Nesse sentido, eu não respeito cultura nenhuma, que em
nome dos seus direitos culturais esteja condenando um ser
humano, no caso um ser humano mulher,
a um tipo de violência que elas não merecem e que
não devem aceitar.
P:
Num país machista como o nosso, qual é a sua análise
sobre as mulheres negras, pobres e marginalizadas?
Rosiska:
É muito difícil medir-se
o sofrimento humano. E eu acho que é sempre muito
difícil colocar-se na
pele do outro, quer dizer, colocar-se na vida e na
experiência do outro. Eu não sou uma mulher negra. Eu
tenho pudor de me exprimir sobre isso, fazendo um
julgamento do que isso possa representar. Eu posso falar
de fora. Estou falando de fora, da observação, da vida,
e eu creio que certamente dentro do quadro do racismo, que
é presente e perfeitamente tocável na
nossa sociedade. A mim me parece claro que o
racismo que se abate sobre as mulheres negras é o mais
perverso e sempre foi.
Existe
um antropólogo brasileiro, o professor Darcy Ribeiro, que
usa uma expressão que sempre me impressionou muito, em
que ele diz que a sociedade brasileira queimou os negros
como carvão, queimou, usou como o carvão. E moveu-se com
essa força de trabalho negra, que destruiu,
que
queimou, justamente como o carvão.

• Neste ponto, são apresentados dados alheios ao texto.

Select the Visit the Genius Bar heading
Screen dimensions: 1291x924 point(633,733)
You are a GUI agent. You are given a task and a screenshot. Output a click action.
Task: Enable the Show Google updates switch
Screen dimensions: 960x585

Eu diria que a isto se
acrescentaria o fato que no caso das mulheres negras, ao
longo da história brasileira, além de moer como carvão,
ainda a isso se acrescentou o dado da prostituição. Quer
dizer, a sociedade branca, a sociedade canavieira por
exemplo, a elite canavieira prostituiu as mulheres negras.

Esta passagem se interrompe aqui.